Prompt
The entries underneath need to be duplicated exactly, with none omitted.

Dataset content
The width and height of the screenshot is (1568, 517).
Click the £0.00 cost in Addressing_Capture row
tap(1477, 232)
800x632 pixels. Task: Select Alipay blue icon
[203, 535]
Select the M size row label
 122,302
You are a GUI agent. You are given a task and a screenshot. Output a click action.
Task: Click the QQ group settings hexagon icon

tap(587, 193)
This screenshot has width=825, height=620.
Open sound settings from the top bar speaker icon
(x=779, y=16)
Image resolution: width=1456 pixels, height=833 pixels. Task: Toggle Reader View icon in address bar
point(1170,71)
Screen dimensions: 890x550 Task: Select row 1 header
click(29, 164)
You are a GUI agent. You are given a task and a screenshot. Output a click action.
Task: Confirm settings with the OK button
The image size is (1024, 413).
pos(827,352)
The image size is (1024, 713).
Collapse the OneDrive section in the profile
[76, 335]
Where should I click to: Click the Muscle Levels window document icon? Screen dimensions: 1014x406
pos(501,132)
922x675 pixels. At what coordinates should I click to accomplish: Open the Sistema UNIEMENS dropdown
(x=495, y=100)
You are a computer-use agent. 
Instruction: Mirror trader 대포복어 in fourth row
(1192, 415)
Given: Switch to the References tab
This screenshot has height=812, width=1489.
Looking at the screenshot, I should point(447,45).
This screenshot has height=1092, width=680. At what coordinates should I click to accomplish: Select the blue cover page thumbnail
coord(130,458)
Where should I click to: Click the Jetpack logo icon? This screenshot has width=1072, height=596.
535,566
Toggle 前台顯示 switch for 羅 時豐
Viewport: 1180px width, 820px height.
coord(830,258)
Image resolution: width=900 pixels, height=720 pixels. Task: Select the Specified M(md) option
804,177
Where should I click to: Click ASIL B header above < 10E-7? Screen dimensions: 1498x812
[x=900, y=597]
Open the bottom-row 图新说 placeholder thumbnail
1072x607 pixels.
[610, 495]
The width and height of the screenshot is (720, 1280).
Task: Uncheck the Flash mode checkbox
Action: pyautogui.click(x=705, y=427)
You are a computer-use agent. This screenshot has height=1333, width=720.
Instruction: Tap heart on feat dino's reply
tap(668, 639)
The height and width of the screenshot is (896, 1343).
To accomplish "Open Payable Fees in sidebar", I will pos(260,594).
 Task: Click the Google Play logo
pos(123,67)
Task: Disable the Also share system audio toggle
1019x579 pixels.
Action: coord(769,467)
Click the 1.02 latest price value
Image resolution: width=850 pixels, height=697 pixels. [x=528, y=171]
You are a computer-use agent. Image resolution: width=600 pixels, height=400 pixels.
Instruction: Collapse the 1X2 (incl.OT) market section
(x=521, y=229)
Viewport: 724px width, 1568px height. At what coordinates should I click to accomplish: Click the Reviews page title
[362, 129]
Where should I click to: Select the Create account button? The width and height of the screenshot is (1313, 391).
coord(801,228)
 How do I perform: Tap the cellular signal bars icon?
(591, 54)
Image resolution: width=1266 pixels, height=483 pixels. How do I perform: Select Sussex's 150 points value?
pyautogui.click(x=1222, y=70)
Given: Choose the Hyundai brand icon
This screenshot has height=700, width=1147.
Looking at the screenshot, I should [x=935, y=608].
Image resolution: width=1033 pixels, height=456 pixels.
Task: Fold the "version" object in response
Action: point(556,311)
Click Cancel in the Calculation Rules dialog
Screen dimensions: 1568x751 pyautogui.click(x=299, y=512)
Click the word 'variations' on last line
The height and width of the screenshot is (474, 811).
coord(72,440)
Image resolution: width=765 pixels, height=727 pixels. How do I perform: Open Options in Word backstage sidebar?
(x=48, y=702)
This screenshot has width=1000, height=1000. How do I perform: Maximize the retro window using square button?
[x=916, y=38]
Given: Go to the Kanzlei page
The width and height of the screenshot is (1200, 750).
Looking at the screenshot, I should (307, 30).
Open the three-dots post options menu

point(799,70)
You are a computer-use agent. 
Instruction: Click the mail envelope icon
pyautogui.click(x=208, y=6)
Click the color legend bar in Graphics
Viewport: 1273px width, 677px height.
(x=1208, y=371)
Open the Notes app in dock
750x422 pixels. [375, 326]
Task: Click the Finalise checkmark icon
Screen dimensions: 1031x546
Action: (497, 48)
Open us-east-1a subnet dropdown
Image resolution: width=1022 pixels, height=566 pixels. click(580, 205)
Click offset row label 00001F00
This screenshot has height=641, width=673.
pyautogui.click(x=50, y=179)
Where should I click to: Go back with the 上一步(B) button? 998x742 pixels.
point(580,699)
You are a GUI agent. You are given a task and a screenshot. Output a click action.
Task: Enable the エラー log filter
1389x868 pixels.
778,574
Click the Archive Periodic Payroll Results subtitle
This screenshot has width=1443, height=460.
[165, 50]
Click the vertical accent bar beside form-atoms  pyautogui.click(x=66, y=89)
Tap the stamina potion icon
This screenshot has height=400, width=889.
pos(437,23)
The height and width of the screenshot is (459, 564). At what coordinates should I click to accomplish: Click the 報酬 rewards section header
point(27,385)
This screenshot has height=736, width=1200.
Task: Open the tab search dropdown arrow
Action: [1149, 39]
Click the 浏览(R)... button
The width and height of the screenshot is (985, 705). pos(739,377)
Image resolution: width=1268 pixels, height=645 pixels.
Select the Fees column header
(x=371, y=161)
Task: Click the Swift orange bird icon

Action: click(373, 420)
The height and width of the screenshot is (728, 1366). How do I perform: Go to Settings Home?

Solution to this exercise
The width and height of the screenshot is (1568, 517).
Click the £0.00 cost in Addressing_Capture row
tap(1477, 232)
800x632 pixels. Task: Select Alipay blue icon
[203, 535]
Select the M size row label
 122,302
You are a GUI agent. You are given a task and a screenshot. Output a click action.
Task: Click the QQ group settings hexagon icon

tap(587, 193)
This screenshot has width=825, height=620.
Open sound settings from the top bar speaker icon
(x=779, y=16)
Image resolution: width=1456 pixels, height=833 pixels. Task: Toggle Reader View icon in address bar
point(1170,71)
Screen dimensions: 890x550 Task: Select row 1 header
click(29, 164)
You are a GUI agent. You are given a task and a screenshot. Output a click action.
Task: Confirm settings with the OK button
The image size is (1024, 413).
pos(827,352)
The image size is (1024, 713).
Collapse the OneDrive section in the profile
[76, 335]
Where should I click to: Click the Muscle Levels window document icon? Screen dimensions: 1014x406
pos(501,132)
922x675 pixels. At what coordinates should I click to accomplish: Open the Sistema UNIEMENS dropdown
(x=495, y=100)
You are a computer-use agent. 
Instruction: Mirror trader 대포복어 in fourth row
(1192, 415)
Given: Switch to the References tab
This screenshot has height=812, width=1489.
Looking at the screenshot, I should point(447,45).
This screenshot has height=1092, width=680. At what coordinates should I click to accomplish: Select the blue cover page thumbnail
coord(130,458)
Where should I click to: Click the Jetpack logo icon? This screenshot has width=1072, height=596.
535,566
Toggle 前台顯示 switch for 羅 時豐
Viewport: 1180px width, 820px height.
coord(830,258)
Image resolution: width=900 pixels, height=720 pixels. Task: Select the Specified M(md) option
804,177
Where should I click to: Click ASIL B header above < 10E-7? Screen dimensions: 1498x812
[x=900, y=597]
Open the bottom-row 图新说 placeholder thumbnail
1072x607 pixels.
[610, 495]
The width and height of the screenshot is (720, 1280).
Task: Uncheck the Flash mode checkbox
Action: pyautogui.click(x=705, y=427)
You are a computer-use agent. This screenshot has height=1333, width=720.
Instruction: Tap heart on feat dino's reply
tap(668, 639)
The height and width of the screenshot is (896, 1343).
To accomplish "Open Payable Fees in sidebar", I will pos(260,594).
 Task: Click the Google Play logo
pos(123,67)
Task: Disable the Also share system audio toggle
1019x579 pixels.
Action: coord(769,467)
Click the 1.02 latest price value
Image resolution: width=850 pixels, height=697 pixels. [x=528, y=171]
You are a computer-use agent. Image resolution: width=600 pixels, height=400 pixels.
Instruction: Collapse the 1X2 (incl.OT) market section
(x=521, y=229)
Viewport: 724px width, 1568px height. At what coordinates should I click to accomplish: Click the Reviews page title
[362, 129]
Where should I click to: Select the Create account button? The width and height of the screenshot is (1313, 391).
coord(801,228)
 How do I perform: Tap the cellular signal bars icon?
(591, 54)
Image resolution: width=1266 pixels, height=483 pixels. How do I perform: Select Sussex's 150 points value?
pyautogui.click(x=1222, y=70)
Given: Choose the Hyundai brand icon
This screenshot has height=700, width=1147.
Looking at the screenshot, I should [x=935, y=608].
Image resolution: width=1033 pixels, height=456 pixels.
Task: Fold the "version" object in response
Action: point(556,311)
Click Cancel in the Calculation Rules dialog
Screen dimensions: 1568x751 pyautogui.click(x=299, y=512)
Click the word 'variations' on last line
The height and width of the screenshot is (474, 811).
coord(72,440)
Image resolution: width=765 pixels, height=727 pixels. How do I perform: Open Options in Word backstage sidebar?
(x=48, y=702)
This screenshot has width=1000, height=1000. How do I perform: Maximize the retro window using square button?
[x=916, y=38]
Given: Go to the Kanzlei page
The width and height of the screenshot is (1200, 750).
Looking at the screenshot, I should (307, 30).
Open the three-dots post options menu

point(799,70)
You are a computer-use agent. 
Instruction: Click the mail envelope icon
pyautogui.click(x=208, y=6)
Click the color legend bar in Graphics
Viewport: 1273px width, 677px height.
(x=1208, y=371)
Open the Notes app in dock
750x422 pixels. [375, 326]
Task: Click the Finalise checkmark icon
Screen dimensions: 1031x546
Action: (497, 48)
Open us-east-1a subnet dropdown
Image resolution: width=1022 pixels, height=566 pixels. click(580, 205)
Click offset row label 00001F00
This screenshot has height=641, width=673.
pyautogui.click(x=50, y=179)
Where should I click to: Go back with the 上一步(B) button? 998x742 pixels.
point(580,699)
You are a GUI agent. You are given a task and a screenshot. Output a click action.
Task: Enable the エラー log filter
1389x868 pixels.
778,574
Click the Archive Periodic Payroll Results subtitle
This screenshot has width=1443, height=460.
[165, 50]
Click the vertical accent bar beside form-atoms  pyautogui.click(x=66, y=89)
Tap the stamina potion icon
This screenshot has height=400, width=889.
pos(437,23)
The height and width of the screenshot is (459, 564). At what coordinates should I click to accomplish: Click the 報酬 rewards section header
point(27,385)
This screenshot has height=736, width=1200.
Task: Open the tab search dropdown arrow
Action: [1149, 39]
Click the 浏览(R)... button
The width and height of the screenshot is (985, 705). pos(739,377)
Image resolution: width=1268 pixels, height=645 pixels.
Select the Fees column header
(x=371, y=161)
Task: Click the Swift orange bird icon

Action: click(373, 420)
The height and width of the screenshot is (728, 1366). How do I perform: Go to Settings Home?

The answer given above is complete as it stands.